Give Your Portfolio
a Genuinely Long-Term Focus

 

Long-Term Unconstrained –
Targeting Sustainable Returns for your Portfolio

Legg Mason Martin Currie Global Long Term Unconstrained Fund

A high-conviction portfolio consisting of strong companies from across the world, using proprietary and systematic fundamental research to target sustainable long-term outperformance of the market:   

  • Committed to find value-creating companies which consistently outperform (and are often undervalued by) the market.

  • Challenging traditional assumptions that returns of quality growth companies fade over time, identifying businesses which maintain returns beyond short-term forecast periods. 

  • The strategy is available as an Ireland Domiciled Fund and Investment Trust  for overseas investors only.
     

Philosophy and Process

To deliver long-term capital appreciation, the investment process is built around five key tenets: fundamental systematic research, proprietary data analytics, accounting expertise, stewardship leadership and, at the heart of the process, high-conviction, long-term investing.

Value-creating companies.

Idea generation process seeks to identify companies with a combination of sustainable growth and quality. 

Forward focused.

Research and portfolio construction are both guided by three long-term mega trends – demographic change, the future of technology and resource scarcity.

Concentrated portfolio.

Quality growth companies offering sustainable growth and resilience to economic uncertainty.

Long-term, high-conviction stable investing.

Minimises trading costs and maximises the effect of compounding high returns. 

Meet the Team

The long-term unconstrained (LTU) team combines experience of portfolio management, specialist sector research and accountancy to identify long-term value creation. Each team member has specific sector research areas and share responsibility for stock research, idea generation and analysis. 

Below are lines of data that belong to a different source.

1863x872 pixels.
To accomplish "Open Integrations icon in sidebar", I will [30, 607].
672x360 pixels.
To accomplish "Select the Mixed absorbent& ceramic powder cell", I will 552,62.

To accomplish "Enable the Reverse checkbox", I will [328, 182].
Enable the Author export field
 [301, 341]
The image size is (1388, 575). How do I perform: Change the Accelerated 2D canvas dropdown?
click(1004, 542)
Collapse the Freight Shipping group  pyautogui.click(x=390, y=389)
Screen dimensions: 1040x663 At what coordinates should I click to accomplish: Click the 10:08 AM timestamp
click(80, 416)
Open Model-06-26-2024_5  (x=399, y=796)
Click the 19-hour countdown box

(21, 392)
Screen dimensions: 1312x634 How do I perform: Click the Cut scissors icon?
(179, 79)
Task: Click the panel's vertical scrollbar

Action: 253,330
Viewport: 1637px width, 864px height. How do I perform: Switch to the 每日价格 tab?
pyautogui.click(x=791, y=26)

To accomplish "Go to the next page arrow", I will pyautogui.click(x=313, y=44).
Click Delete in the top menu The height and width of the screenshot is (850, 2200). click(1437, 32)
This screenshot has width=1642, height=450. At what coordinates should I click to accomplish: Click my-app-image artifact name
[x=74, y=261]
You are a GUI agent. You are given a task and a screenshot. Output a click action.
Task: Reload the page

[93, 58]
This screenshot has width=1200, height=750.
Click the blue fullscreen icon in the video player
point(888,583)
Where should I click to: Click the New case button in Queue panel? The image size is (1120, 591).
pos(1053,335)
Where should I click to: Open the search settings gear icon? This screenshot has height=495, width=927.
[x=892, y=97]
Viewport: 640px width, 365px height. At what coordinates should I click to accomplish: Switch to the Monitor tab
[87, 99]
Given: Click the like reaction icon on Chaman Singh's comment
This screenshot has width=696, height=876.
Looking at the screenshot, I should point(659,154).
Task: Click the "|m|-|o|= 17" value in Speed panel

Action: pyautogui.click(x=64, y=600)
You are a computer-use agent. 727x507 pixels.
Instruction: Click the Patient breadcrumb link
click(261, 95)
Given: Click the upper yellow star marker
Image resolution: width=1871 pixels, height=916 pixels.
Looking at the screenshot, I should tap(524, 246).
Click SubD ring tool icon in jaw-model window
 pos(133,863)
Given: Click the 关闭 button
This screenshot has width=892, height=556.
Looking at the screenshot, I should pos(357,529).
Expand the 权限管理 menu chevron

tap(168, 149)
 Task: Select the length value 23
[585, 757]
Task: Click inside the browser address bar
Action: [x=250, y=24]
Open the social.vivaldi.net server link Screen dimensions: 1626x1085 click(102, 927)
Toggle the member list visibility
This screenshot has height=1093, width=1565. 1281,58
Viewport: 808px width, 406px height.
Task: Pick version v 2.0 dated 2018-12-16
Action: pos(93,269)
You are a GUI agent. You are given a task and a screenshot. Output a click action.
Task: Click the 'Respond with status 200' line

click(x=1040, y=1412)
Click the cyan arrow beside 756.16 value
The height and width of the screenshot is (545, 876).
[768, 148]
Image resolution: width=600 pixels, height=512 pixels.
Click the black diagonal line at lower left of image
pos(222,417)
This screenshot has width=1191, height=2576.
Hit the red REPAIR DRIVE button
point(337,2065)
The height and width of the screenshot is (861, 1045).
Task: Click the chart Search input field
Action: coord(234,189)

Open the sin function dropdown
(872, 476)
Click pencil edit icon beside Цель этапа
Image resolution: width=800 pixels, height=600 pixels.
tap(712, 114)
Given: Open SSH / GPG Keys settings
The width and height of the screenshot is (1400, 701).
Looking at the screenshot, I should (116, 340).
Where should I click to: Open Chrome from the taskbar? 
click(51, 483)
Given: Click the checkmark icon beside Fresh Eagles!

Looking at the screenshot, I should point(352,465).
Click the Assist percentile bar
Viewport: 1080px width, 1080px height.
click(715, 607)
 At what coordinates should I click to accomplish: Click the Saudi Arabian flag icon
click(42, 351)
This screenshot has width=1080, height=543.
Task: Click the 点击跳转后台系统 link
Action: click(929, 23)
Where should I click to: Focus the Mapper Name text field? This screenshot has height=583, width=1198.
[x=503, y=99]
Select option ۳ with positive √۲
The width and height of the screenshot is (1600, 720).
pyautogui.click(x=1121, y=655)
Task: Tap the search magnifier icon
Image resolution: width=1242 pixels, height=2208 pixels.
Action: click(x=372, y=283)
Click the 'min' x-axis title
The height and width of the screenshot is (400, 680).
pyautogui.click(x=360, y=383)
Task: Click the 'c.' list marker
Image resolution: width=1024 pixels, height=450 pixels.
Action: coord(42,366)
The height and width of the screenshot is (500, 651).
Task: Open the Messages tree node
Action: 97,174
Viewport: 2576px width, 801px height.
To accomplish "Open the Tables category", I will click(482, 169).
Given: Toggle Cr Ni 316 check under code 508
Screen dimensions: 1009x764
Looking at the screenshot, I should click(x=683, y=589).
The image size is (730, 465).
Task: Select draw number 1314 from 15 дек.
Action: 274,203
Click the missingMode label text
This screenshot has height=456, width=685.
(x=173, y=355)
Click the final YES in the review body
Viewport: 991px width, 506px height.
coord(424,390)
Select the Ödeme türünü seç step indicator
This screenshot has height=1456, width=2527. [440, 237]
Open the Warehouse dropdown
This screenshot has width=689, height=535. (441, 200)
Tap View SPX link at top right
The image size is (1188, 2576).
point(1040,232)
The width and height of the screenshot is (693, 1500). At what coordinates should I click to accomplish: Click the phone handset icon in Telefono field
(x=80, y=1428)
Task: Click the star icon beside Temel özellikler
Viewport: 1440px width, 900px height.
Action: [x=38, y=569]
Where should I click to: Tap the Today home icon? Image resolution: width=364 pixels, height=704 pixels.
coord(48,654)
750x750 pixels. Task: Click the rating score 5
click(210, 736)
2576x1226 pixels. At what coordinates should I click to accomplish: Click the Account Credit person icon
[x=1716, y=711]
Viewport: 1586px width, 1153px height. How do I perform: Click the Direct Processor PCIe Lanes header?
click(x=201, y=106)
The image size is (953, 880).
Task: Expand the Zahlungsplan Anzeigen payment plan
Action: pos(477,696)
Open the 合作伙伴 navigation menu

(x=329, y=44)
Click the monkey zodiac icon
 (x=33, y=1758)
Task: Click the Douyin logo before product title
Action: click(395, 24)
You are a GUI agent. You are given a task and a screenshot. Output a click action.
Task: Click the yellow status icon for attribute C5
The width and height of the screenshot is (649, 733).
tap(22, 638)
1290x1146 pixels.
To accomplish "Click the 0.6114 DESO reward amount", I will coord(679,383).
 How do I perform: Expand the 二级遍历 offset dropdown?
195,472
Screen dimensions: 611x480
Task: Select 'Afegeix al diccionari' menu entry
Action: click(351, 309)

Risk Management is Embedded at Every Stage of the Investment Process

  • Stock-focused risk management

    The managers want the primary driver of returns to be the strength of the underlying business models they invest in. Firms with a high and sustainable return on invested capital (ROIC) should provide the investor with attractive risk-adjusted returns. 

  • Diversified portfolio

    The managers ensure there are no unintended tilts towards country, sector or specific macro factor by using a correlation heatmap, style skyline and analysing factor sensitivities. 

  • Integrated investment risk

    The investment risk team is fully integrated into the investment process to improve visibility and understanding of portfolio positioning and behaviour. 

  • Independent governance

    Investment risk governance is independent of both the LTU and investment risk teams, ensuring client assets are managed with an appropriate level of risk to meet regulatory, client and internal expectations.  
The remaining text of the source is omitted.